▶ [PROBLEM TO SOLVE]: Please give the data again in full, exactly as it reads.

***** RECORDS SHOWN

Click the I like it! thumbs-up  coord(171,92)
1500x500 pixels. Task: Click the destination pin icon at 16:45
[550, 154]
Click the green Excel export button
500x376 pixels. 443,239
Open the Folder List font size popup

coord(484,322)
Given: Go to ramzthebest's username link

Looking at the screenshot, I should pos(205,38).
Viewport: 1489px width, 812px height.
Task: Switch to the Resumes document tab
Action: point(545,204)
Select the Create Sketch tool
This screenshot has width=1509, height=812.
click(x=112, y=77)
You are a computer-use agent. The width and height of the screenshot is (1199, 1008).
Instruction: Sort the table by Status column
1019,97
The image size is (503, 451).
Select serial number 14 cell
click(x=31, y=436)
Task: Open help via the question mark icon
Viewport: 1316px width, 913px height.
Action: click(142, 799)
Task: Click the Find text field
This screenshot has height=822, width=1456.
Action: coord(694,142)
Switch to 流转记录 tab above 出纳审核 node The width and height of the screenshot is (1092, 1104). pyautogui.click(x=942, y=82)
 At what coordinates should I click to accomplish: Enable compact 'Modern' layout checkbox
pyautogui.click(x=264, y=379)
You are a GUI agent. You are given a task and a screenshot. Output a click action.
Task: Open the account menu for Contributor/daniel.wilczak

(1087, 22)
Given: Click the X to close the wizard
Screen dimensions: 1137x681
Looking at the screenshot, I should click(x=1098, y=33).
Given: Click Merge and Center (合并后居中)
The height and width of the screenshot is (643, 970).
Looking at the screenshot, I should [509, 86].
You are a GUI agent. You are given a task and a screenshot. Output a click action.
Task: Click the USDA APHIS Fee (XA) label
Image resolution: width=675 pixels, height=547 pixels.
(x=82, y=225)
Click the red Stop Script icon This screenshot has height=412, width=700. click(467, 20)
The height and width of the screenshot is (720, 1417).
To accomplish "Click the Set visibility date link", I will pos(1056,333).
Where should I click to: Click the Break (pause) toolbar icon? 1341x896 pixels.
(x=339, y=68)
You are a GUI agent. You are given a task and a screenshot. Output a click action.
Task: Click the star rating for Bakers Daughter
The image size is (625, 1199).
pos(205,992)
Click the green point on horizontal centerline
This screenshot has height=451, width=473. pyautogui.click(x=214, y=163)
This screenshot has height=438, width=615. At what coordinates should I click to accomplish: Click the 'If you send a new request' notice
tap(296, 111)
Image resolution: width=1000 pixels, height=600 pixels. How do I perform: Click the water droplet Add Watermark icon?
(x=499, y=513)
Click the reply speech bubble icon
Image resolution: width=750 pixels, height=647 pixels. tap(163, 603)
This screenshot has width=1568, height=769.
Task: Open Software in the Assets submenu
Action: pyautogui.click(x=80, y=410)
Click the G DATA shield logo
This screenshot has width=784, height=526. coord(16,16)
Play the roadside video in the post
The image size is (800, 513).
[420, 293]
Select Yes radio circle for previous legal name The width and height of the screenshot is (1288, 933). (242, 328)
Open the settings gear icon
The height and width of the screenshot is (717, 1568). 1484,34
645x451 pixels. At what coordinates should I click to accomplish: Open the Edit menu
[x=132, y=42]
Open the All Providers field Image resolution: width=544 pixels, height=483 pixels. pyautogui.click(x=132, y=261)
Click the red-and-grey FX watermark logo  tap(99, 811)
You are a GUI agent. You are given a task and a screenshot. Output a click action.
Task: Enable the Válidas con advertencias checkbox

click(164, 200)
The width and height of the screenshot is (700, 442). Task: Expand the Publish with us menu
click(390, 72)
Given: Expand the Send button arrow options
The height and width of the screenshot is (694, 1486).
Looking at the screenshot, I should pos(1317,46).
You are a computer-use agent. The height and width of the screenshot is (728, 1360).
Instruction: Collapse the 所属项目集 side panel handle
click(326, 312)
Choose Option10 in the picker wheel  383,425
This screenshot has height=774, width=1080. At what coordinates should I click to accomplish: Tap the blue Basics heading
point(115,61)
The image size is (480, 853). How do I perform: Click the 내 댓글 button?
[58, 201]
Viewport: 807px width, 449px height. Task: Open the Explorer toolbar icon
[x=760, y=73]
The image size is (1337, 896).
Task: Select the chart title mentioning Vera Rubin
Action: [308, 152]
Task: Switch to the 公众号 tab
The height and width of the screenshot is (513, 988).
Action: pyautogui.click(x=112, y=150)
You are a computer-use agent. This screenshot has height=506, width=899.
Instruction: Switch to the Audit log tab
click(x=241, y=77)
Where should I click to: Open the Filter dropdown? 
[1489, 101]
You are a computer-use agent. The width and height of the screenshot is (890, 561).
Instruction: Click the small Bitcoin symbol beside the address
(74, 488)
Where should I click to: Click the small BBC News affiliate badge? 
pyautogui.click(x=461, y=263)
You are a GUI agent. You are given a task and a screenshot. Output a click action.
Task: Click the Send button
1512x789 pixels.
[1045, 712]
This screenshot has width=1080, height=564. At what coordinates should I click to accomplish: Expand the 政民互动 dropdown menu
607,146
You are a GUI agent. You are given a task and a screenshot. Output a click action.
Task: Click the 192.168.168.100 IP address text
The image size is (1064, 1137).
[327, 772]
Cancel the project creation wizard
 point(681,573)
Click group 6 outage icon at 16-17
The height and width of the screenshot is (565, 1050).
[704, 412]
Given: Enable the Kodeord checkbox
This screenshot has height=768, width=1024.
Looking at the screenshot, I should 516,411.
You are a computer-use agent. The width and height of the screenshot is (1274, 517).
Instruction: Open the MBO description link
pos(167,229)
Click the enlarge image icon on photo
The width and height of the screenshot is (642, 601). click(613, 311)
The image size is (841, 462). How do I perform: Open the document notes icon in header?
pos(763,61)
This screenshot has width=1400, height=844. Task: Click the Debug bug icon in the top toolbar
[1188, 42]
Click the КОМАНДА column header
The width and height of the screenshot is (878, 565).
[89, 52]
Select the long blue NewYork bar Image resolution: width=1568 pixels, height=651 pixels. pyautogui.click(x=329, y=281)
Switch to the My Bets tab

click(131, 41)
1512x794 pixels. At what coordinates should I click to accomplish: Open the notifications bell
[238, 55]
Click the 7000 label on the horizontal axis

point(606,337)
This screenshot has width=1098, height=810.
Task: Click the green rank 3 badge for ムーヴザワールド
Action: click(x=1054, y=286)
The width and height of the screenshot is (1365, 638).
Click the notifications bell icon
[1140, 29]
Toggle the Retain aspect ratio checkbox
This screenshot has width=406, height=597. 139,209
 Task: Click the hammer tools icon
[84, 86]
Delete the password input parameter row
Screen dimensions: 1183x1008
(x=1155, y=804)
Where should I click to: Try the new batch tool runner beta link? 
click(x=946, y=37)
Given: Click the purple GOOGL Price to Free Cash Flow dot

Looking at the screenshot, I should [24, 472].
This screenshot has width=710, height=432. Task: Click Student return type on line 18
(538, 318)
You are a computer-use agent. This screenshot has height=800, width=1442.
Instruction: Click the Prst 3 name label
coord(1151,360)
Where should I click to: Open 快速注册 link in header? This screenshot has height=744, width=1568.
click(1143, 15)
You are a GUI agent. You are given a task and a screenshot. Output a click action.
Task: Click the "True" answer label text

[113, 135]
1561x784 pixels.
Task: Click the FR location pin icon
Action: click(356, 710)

**********

▶ [RESPONSE AREA]:
Click the I like it! thumbs-up  coord(171,92)
1500x500 pixels. Task: Click the destination pin icon at 16:45
[550, 154]
Click the green Excel export button
500x376 pixels. 443,239
Open the Folder List font size popup

coord(484,322)
Given: Go to ramzthebest's username link

Looking at the screenshot, I should pos(205,38).
Viewport: 1489px width, 812px height.
Task: Switch to the Resumes document tab
Action: point(545,204)
Select the Create Sketch tool
This screenshot has width=1509, height=812.
click(x=112, y=77)
You are a computer-use agent. The width and height of the screenshot is (1199, 1008).
Instruction: Sort the table by Status column
1019,97
The image size is (503, 451).
Select serial number 14 cell
click(x=31, y=436)
Task: Open help via the question mark icon
Viewport: 1316px width, 913px height.
Action: click(142, 799)
Task: Click the Find text field
This screenshot has height=822, width=1456.
Action: coord(694,142)
Switch to 流转记录 tab above 出纳审核 node The width and height of the screenshot is (1092, 1104). pyautogui.click(x=942, y=82)
 At what coordinates should I click to accomplish: Enable compact 'Modern' layout checkbox
pyautogui.click(x=264, y=379)
You are a GUI agent. You are given a task and a screenshot. Output a click action.
Task: Open the account menu for Contributor/daniel.wilczak

(1087, 22)
Given: Click the X to close the wizard
Screen dimensions: 1137x681
Looking at the screenshot, I should click(x=1098, y=33).
Given: Click Merge and Center (合并后居中)
The height and width of the screenshot is (643, 970).
Looking at the screenshot, I should [509, 86].
You are a GUI agent. You are given a task and a screenshot. Output a click action.
Task: Click the USDA APHIS Fee (XA) label
Image resolution: width=675 pixels, height=547 pixels.
(x=82, y=225)
Click the red Stop Script icon This screenshot has height=412, width=700. click(467, 20)
The height and width of the screenshot is (720, 1417).
To accomplish "Click the Set visibility date link", I will pos(1056,333).
Where should I click to: Click the Break (pause) toolbar icon? 1341x896 pixels.
(x=339, y=68)
You are a GUI agent. You are given a task and a screenshot. Output a click action.
Task: Click the star rating for Bakers Daughter
The image size is (625, 1199).
pos(205,992)
Click the green point on horizontal centerline
This screenshot has height=451, width=473. pyautogui.click(x=214, y=163)
This screenshot has height=438, width=615. At what coordinates should I click to accomplish: Click the 'If you send a new request' notice
tap(296, 111)
Image resolution: width=1000 pixels, height=600 pixels. How do I perform: Click the water droplet Add Watermark icon?
(x=499, y=513)
Click the reply speech bubble icon
Image resolution: width=750 pixels, height=647 pixels. tap(163, 603)
This screenshot has width=1568, height=769.
Task: Open Software in the Assets submenu
Action: pyautogui.click(x=80, y=410)
Click the G DATA shield logo
This screenshot has width=784, height=526. coord(16,16)
Play the roadside video in the post
The image size is (800, 513).
[420, 293]
Select Yes radio circle for previous legal name The width and height of the screenshot is (1288, 933). (242, 328)
Open the settings gear icon
The height and width of the screenshot is (717, 1568). 1484,34
645x451 pixels. At what coordinates should I click to accomplish: Open the Edit menu
[x=132, y=42]
Open the All Providers field Image resolution: width=544 pixels, height=483 pixels. pyautogui.click(x=132, y=261)
Click the red-and-grey FX watermark logo  tap(99, 811)
You are a GUI agent. You are given a task and a screenshot. Output a click action.
Task: Enable the Válidas con advertencias checkbox

click(164, 200)
The width and height of the screenshot is (700, 442). Task: Expand the Publish with us menu
click(390, 72)
Given: Expand the Send button arrow options
The height and width of the screenshot is (694, 1486).
Looking at the screenshot, I should pos(1317,46).
You are a computer-use agent. The height and width of the screenshot is (728, 1360).
Instruction: Collapse the 所属项目集 side panel handle
click(326, 312)
Choose Option10 in the picker wheel  383,425
This screenshot has height=774, width=1080. At what coordinates should I click to accomplish: Tap the blue Basics heading
point(115,61)
The image size is (480, 853). How do I perform: Click the 내 댓글 button?
[58, 201]
Viewport: 807px width, 449px height. Task: Open the Explorer toolbar icon
[x=760, y=73]
The image size is (1337, 896).
Task: Select the chart title mentioning Vera Rubin
Action: [308, 152]
Task: Switch to the 公众号 tab
The height and width of the screenshot is (513, 988).
Action: pyautogui.click(x=112, y=150)
You are a computer-use agent. This screenshot has height=506, width=899.
Instruction: Switch to the Audit log tab
click(x=241, y=77)
Where should I click to: Open the Filter dropdown? 
[1489, 101]
You are a computer-use agent. The width and height of the screenshot is (890, 561).
Instruction: Click the small Bitcoin symbol beside the address
(74, 488)
Where should I click to: Click the small BBC News affiliate badge? 
pyautogui.click(x=461, y=263)
You are a GUI agent. You are given a task and a screenshot. Output a click action.
Task: Click the Send button
1512x789 pixels.
[1045, 712]
This screenshot has width=1080, height=564. At what coordinates should I click to accomplish: Expand the 政民互动 dropdown menu
607,146
You are a GUI agent. You are given a task and a screenshot. Output a click action.
Task: Click the 192.168.168.100 IP address text
The image size is (1064, 1137).
[327, 772]
Cancel the project creation wizard
 point(681,573)
Click group 6 outage icon at 16-17
The height and width of the screenshot is (565, 1050).
[704, 412]
Given: Enable the Kodeord checkbox
This screenshot has height=768, width=1024.
Looking at the screenshot, I should 516,411.
You are a computer-use agent. The width and height of the screenshot is (1274, 517).
Instruction: Open the MBO description link
pos(167,229)
Click the enlarge image icon on photo
The width and height of the screenshot is (642, 601). click(613, 311)
The image size is (841, 462). How do I perform: Open the document notes icon in header?
pos(763,61)
This screenshot has width=1400, height=844. Task: Click the Debug bug icon in the top toolbar
[1188, 42]
Click the КОМАНДА column header
The width and height of the screenshot is (878, 565).
[89, 52]
Select the long blue NewYork bar Image resolution: width=1568 pixels, height=651 pixels. pyautogui.click(x=329, y=281)
Switch to the My Bets tab

click(131, 41)
1512x794 pixels. At what coordinates should I click to accomplish: Open the notifications bell
[238, 55]
Click the 7000 label on the horizontal axis

point(606,337)
This screenshot has width=1098, height=810.
Task: Click the green rank 3 badge for ムーヴザワールド
Action: click(x=1054, y=286)
The width and height of the screenshot is (1365, 638).
Click the notifications bell icon
[1140, 29]
Toggle the Retain aspect ratio checkbox
This screenshot has width=406, height=597. 139,209
 Task: Click the hammer tools icon
[84, 86]
Delete the password input parameter row
Screen dimensions: 1183x1008
(x=1155, y=804)
Where should I click to: Try the new batch tool runner beta link? 
click(x=946, y=37)
Given: Click the purple GOOGL Price to Free Cash Flow dot

Looking at the screenshot, I should [24, 472].
This screenshot has width=710, height=432. Task: Click Student return type on line 18
(538, 318)
You are a computer-use agent. This screenshot has height=800, width=1442.
Instruction: Click the Prst 3 name label
coord(1151,360)
Where should I click to: Open 快速注册 link in header? This screenshot has height=744, width=1568.
click(1143, 15)
You are a GUI agent. You are given a task and a screenshot. Output a click action.
Task: Click the "True" answer label text

[113, 135]
1561x784 pixels.
Task: Click the FR location pin icon
Action: click(356, 710)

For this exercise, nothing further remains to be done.